### [PAGE]
------------------------------------

Thursday
15 March 2012
Hansard
of the Legislative Council
Premier’s
Address (Including reference to Pulp Mill)
Mr FINCH (Rosevears)
- Madam President, how do you read Tasmania's current position? We
are not in a very good state. That is the state of the State, isn't
it, we are in a bit of a mess. So we are throwing jobs out the window
faster than we are creating them. Suddenly we have a budget problem
that seemingly could not have been foreseen. Well, why not? I am not
an economist, Madam President, and thank goodness for that. But
surely a drop in GST and other revenues could have been foreseen some
years ago.
Mr
Hall - It was.
Mr
FINCH - They were, in
2008 other signals were there.
Ms
Forrest - Well, the GFC
was already hitting then; the GFC was already well known then.
Mr
FINCH - Yes, so why do
Tasmanians -
Mr
Parkinson - I didn't hear
you talking about them in 2008.
Ms
Forrest - I did, the
Treasurer did.
Mr
FINCH - When you are
ready.
Madam
PRESIDENT - Thank you,
the member for Rosevears has the Floor.
Members
interjecting.
Mr
FINCH - So the question I
have, why do Tasmanians, as taxpayers, pay for economists in Treasury
and Government if they cannot plan for an obvious future downturn in
revenue, and do it well?

------------------------------------

### [GIVEN MATERIAL]
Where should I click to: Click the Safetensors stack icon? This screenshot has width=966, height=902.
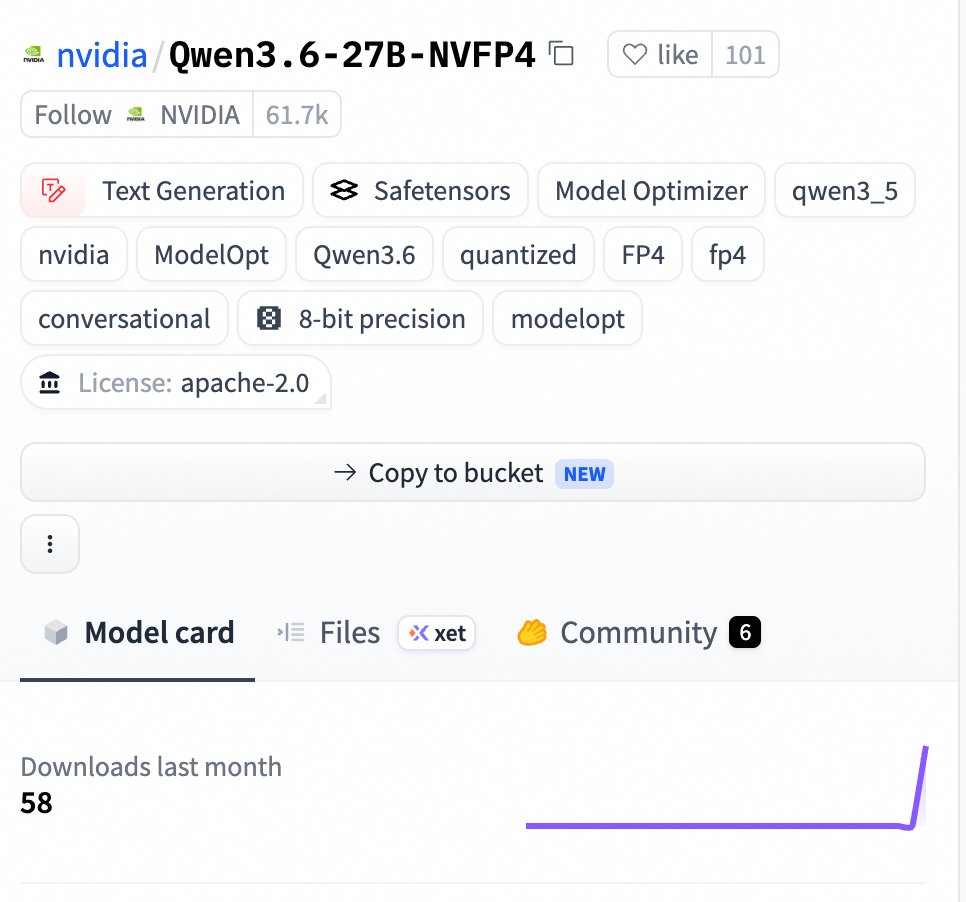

------------------------------------

### [GOAL 1]
Print the portion of the Legislative Council transcript that begins at the words "Mr FINCH (Rosevears)" and stops after "Hall - It was.".
### [GOAL 2]
Carry on the Legislative Council transcript from its final sentence.

### [EXERCISE RESPONSE 1]
Mr FINCH (Rosevears)
- Madam President, how do you read Tasmania's current position? We
are not in a very good state. That is the state of the State, isn't
it, we are in a bit of a mess. So we are throwing jobs out the window
faster than we are creating them. Suddenly we have a budget problem
that seemingly could not have been foreseen. Well, why not? I am not
an economist, Madam President, and thank goodness for that. But
surely a drop in GST and other revenues could have been foreseen some
years ago.
Mr
Hall - It was.

### [EXERCISE RESPONSE 2]
Ms
Forrest - Well, they did,
but then they took the handbrake off when the election was on -
Mr
FINCH - Yes, that is
right. So you know, why has it suddenly become apparent to Treasury
and the Government that Tasmania is in a financial mess, and that
nurses and other qualified people have to be thrown on the scrap
heap? Why could not this situation have been dealt with gradually,
more gradually? Do our Treasury and government leaders go into denial
until the last minute? Surely, Madam President, we pay economic
advisers to look ahead, even if it is only for a financial year or
two, and advise government accordingly. So I know it is hard to be an
economist, and I indicated my aversion to the role earlier, but I
cannot help thinking that those highly paid economists and recipients
of their advice have let the Tasmanian people down.
Any
household, Madam President, can just look ahead for a few months or
even years. They can assess future income and expenditure, as we have
to do, and you have to plan accordingly, do not live beyond your
means. Then the normal household can reduce spending over a long
period in a sustainable way which then causes, for the family,
minimum harm. It seems our State Government cannot do that. If you
can see your income is going to be lower over the next few years,
well you immediately cut expenditure, not bury your head in the sand
until the situation is so dire that you have to start selling off the
family home. It seems the Tasmanian Government does not have that
simple domestic skill. However, Madam President, be that as it may,
we are in a situation where jobs in health and other areas are being
cut. It is a simple economic fact that when someone loses their job,
they also lose their ability to spend. This in turn further depresses
our economy and does not impress the likes of Gerry Harvey.
Madam
President, every job that is lost may save the wages bill but
ultimately that will weaken our economy. Other types of efficiencies
may be another matter.
Gross
domestic product - GDP - figures released earlier this month made for
depressing reading. Australia's economic growth in the December
quarter slowed to just 0.4 per cent. State figures indicated that
both Tasmania and South Australia were in recession and Victoria was
on the brink of one. However, this, while academic, is debatable
because State figures do not necessarily indicate the definition of a
recession. Economist Saul Eslake explained this in an article in
Tuesday morning's Examiner.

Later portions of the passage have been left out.